**WHAT IS EXPECTED**
Your task is to copy exactly the lines from the line containing "Screen dimensions: 938x667" through the end of the listing below, with pictures left out.

**MATERIAL FOR THE TASK**
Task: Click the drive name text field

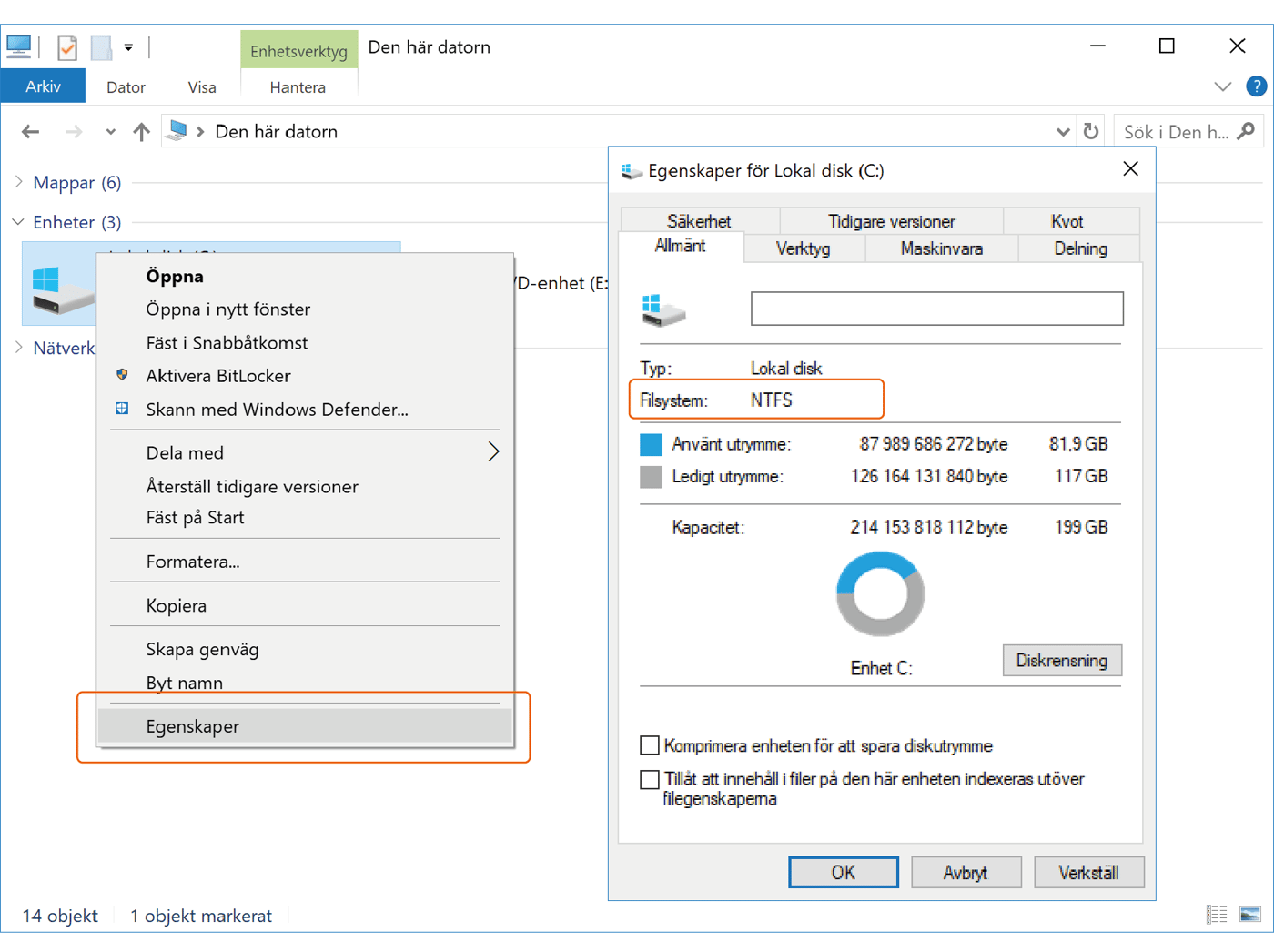Action: [x=936, y=309]
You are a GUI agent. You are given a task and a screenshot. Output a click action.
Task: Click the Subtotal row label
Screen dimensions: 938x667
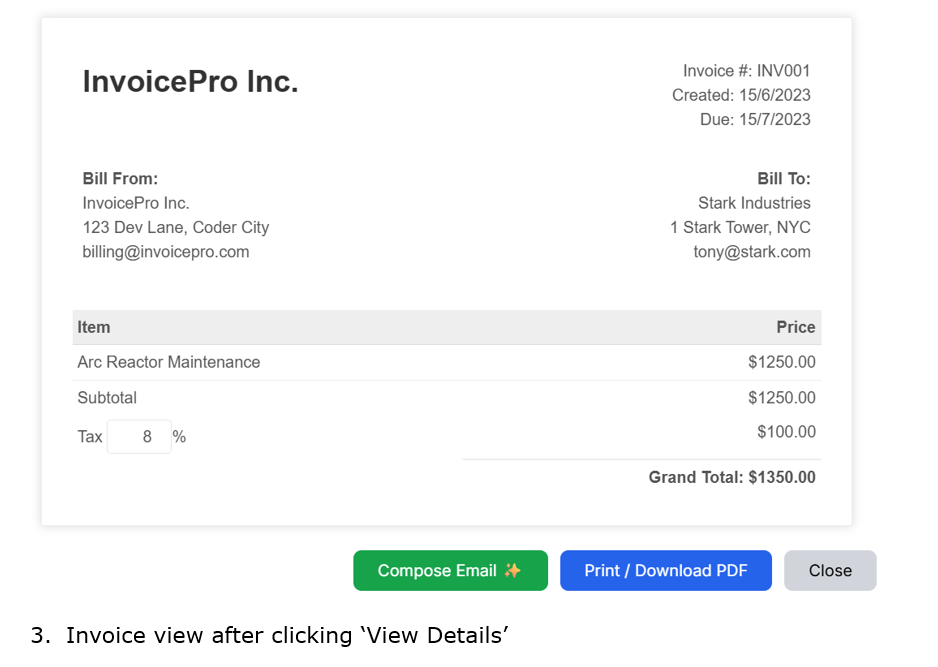tap(107, 398)
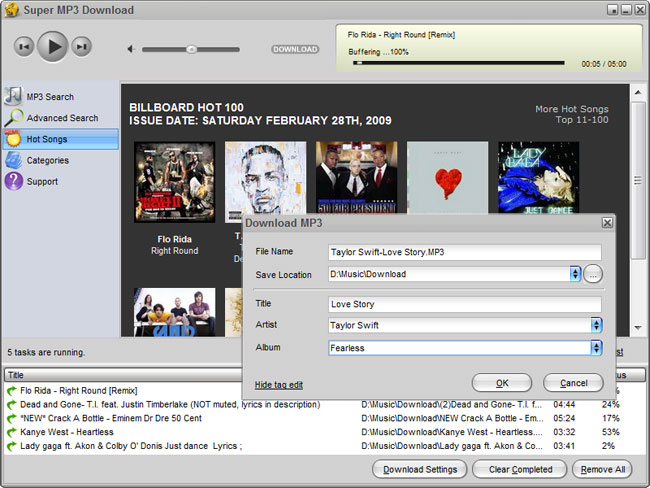This screenshot has width=650, height=488.
Task: Click the File Name input field
Action: (465, 252)
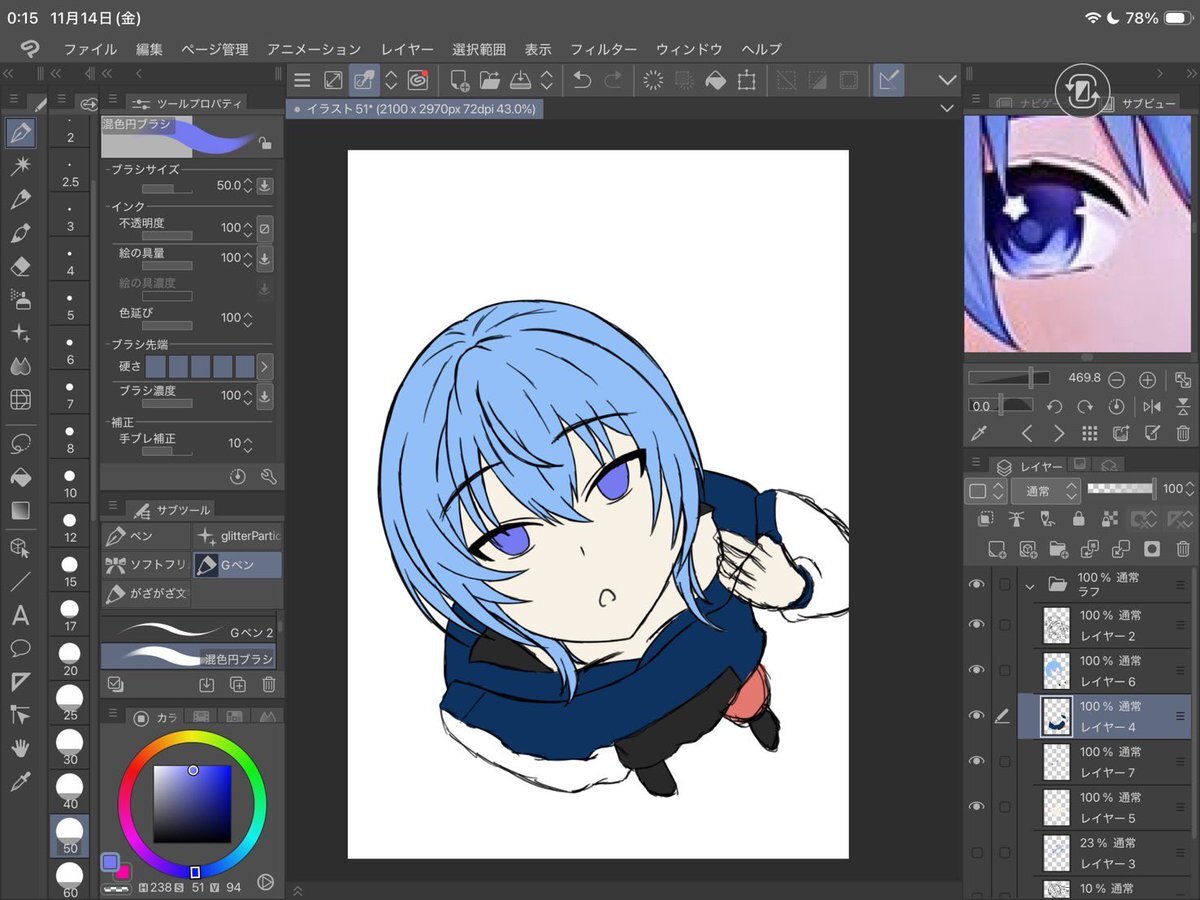Collapse the ラフ layer folder
The height and width of the screenshot is (900, 1200).
[1030, 585]
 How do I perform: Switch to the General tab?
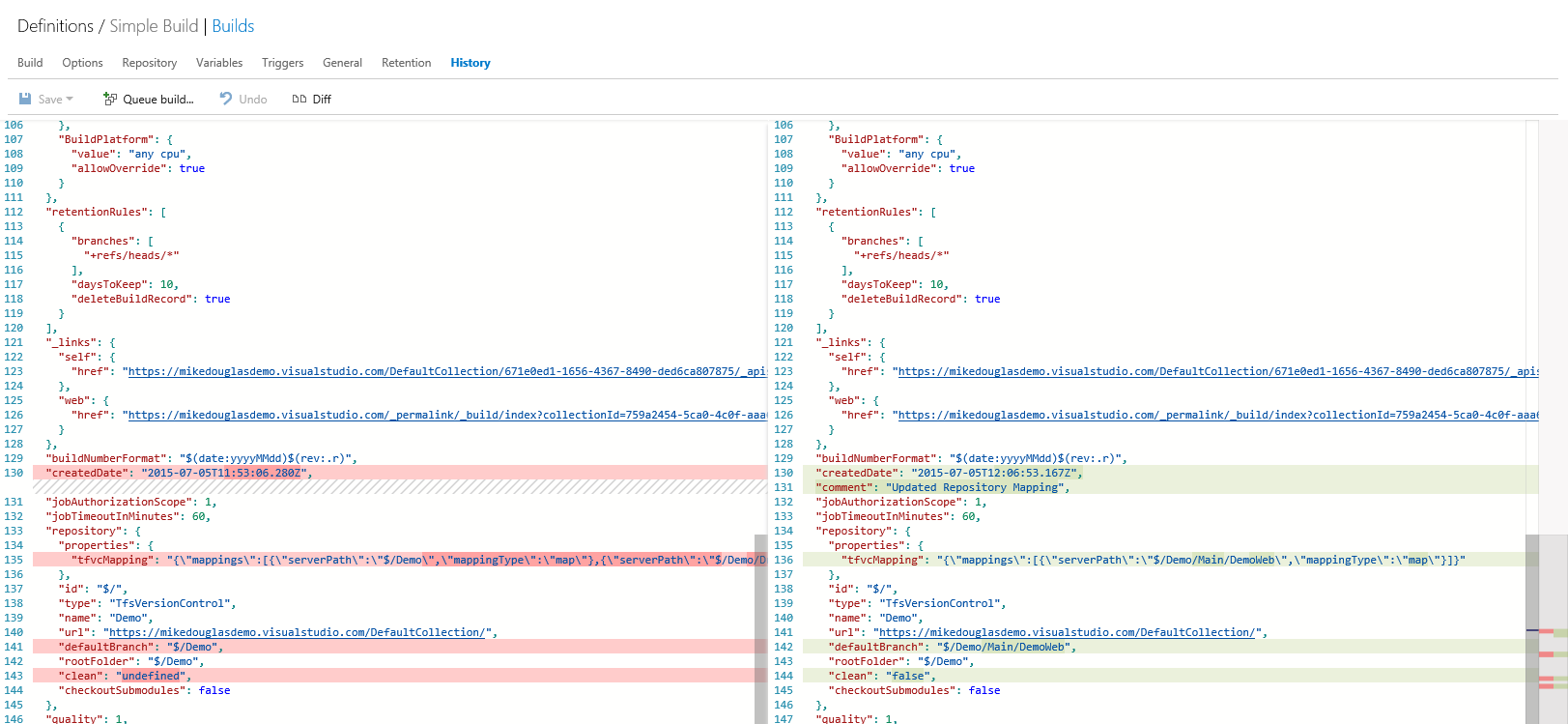pyautogui.click(x=342, y=63)
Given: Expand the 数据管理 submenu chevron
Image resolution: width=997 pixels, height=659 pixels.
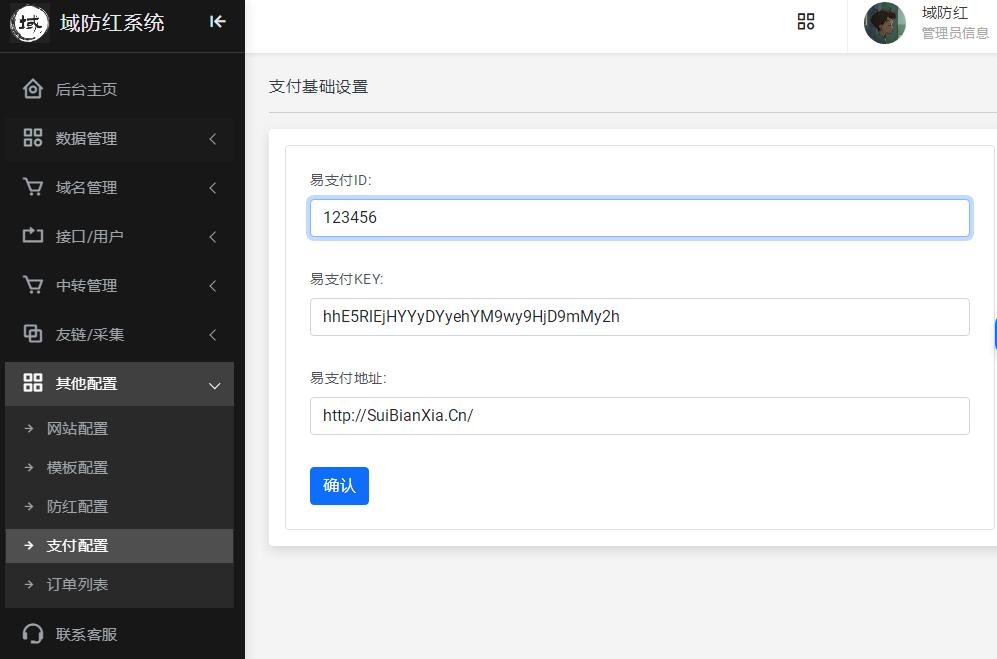Looking at the screenshot, I should point(212,139).
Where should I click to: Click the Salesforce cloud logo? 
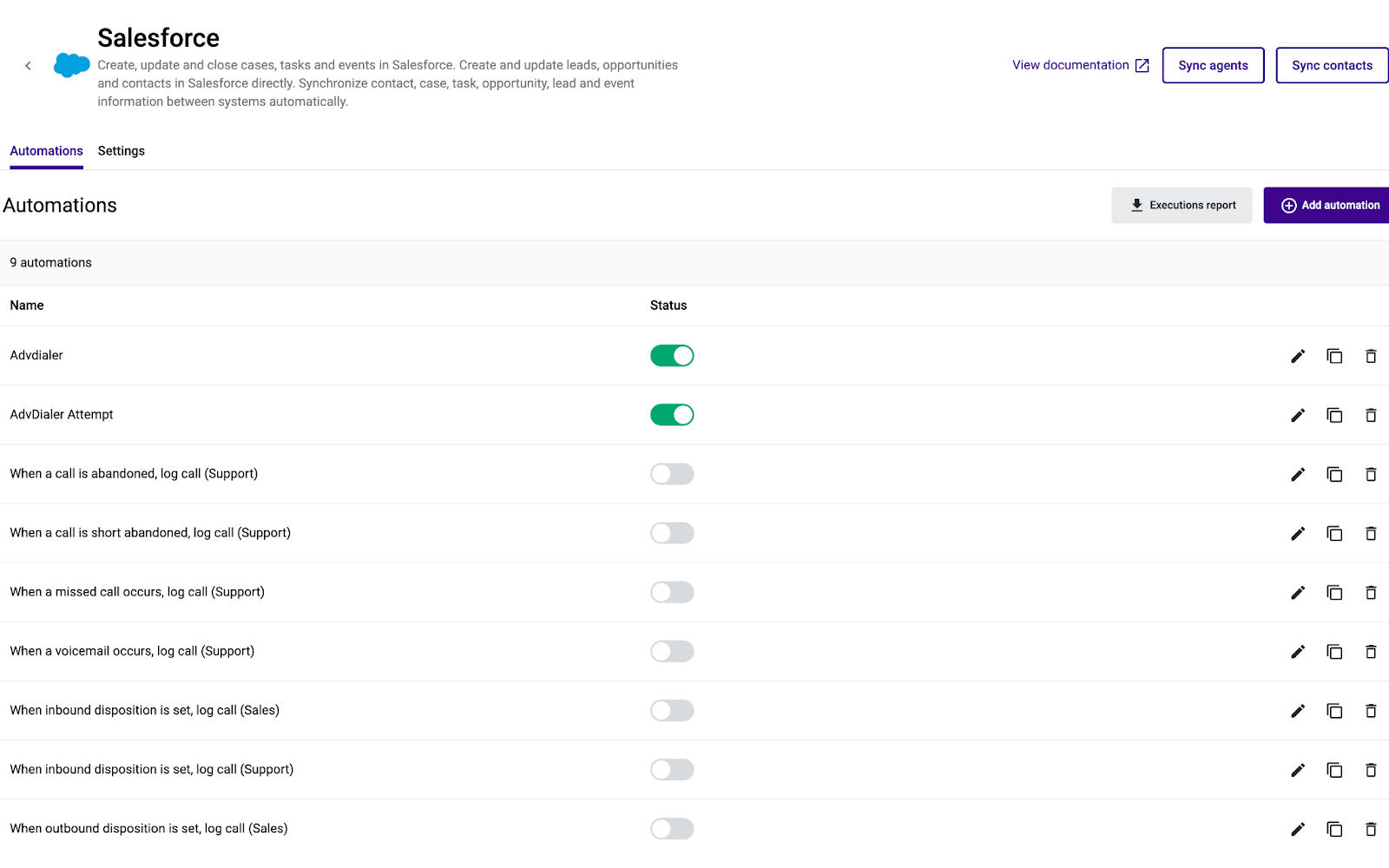click(71, 65)
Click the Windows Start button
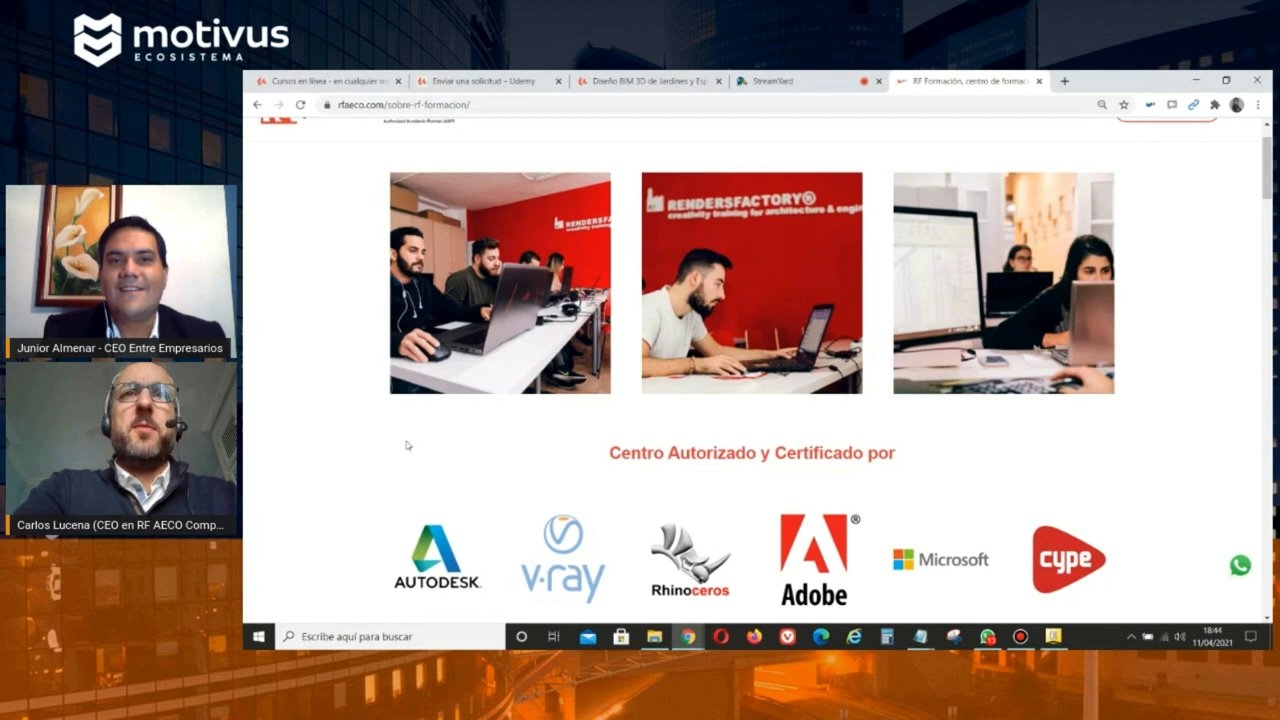 [x=259, y=637]
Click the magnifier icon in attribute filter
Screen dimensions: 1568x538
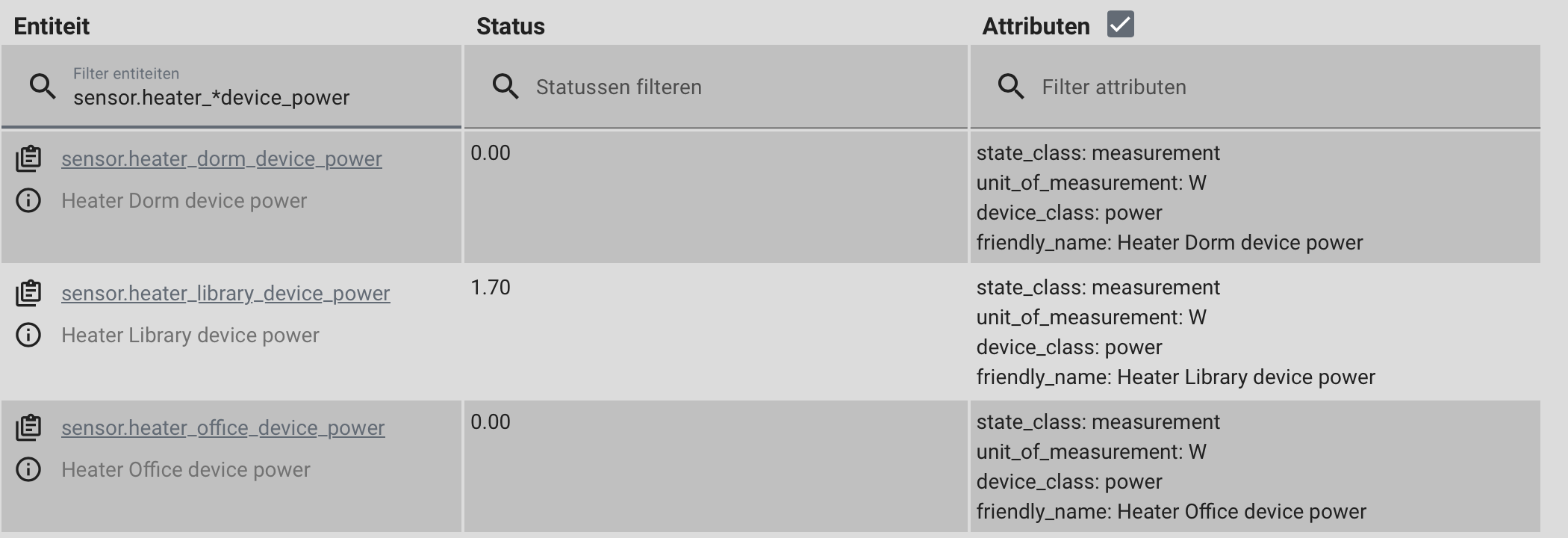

**RESULT FOR THIS EXERCISE**
Screen dimensions: 938x667
tap(107, 398)
This screenshot has width=650, height=488.
Task: Click the File Name input field
Action: (465, 252)
Collapse the ラフ layer folder
The height and width of the screenshot is (900, 1200).
[1030, 585]
 How do I perform: Switch to the General tab?
pyautogui.click(x=342, y=63)
Given: Expand the 数据管理 submenu chevron
Image resolution: width=997 pixels, height=659 pixels.
Looking at the screenshot, I should point(212,139).
Where should I click to: Click the Salesforce cloud logo? 
click(71, 65)
Click the Windows Start button
 [x=259, y=637]
Click the magnifier icon in attribute filter
Screen dimensions: 1568x538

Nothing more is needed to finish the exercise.